Cuando llega el pueblo lo “arropa” (como dice la magnánima cursilería) cumpliendo su papel explicable: la visita abole la abulia, confirma que el Señor es de carne y hueso, da de qué hablar tres meses y, claro, revive la esperanza. Y el Presidente, feliz de ser famoso, decide que el pueblo es tan feliz como él y se pasea irradiando poder y consolando al afligido.

Debería controlar su adicción a ese fervor. Más que un Presidente amado, se necesita uno informado y conectado. Uno que interrumpe la agenda para bajar al zócalo para ser reconocido por los paseantes tiene un problema de inseguridad. Satisface su narcisismo, pero obnubila que el verdadero amor al pueblo es más demostrable en la oficina eficiente que en las selfies callejeras. Que al parecer rechace la tecnología que lo mantendría comunicado, ¿será una prolongación de ese desdén a la oficina?
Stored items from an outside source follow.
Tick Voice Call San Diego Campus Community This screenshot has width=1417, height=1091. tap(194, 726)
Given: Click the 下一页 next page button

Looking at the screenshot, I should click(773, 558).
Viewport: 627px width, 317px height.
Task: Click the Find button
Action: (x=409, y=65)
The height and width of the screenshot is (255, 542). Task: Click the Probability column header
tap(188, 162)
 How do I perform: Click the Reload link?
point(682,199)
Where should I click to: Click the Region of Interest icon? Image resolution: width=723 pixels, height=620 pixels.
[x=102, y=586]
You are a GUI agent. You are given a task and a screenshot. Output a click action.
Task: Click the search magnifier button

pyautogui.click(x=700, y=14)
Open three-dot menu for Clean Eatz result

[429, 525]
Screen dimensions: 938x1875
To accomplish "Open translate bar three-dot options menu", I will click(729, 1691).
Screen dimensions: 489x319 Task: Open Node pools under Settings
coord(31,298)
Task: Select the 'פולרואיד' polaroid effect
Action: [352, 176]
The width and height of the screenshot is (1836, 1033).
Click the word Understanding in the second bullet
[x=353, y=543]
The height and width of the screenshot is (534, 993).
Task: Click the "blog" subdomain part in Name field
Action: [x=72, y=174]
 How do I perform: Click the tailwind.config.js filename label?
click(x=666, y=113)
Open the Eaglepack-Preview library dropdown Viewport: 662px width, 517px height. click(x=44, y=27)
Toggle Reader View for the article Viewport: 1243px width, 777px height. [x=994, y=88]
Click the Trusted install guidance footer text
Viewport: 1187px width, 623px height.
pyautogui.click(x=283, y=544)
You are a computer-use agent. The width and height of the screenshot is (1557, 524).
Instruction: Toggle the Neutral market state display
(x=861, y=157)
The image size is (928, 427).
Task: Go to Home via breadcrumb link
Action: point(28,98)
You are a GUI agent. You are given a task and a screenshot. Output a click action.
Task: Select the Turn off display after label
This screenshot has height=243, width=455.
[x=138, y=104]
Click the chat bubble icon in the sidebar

Es rarísimo que no haya a su lado un técnico con un teléfono satelital, aparato mucho más relevante que la parafernalia que debe moverse para el narcisismo de cada fin de semana: la sillería, carpas, atril presidencial, maestros de ceremonia, escenarios y escenografías que viajan por todo México, a costa del erario, para ponerle un marco elegante a la ritual exhibición de su humildad.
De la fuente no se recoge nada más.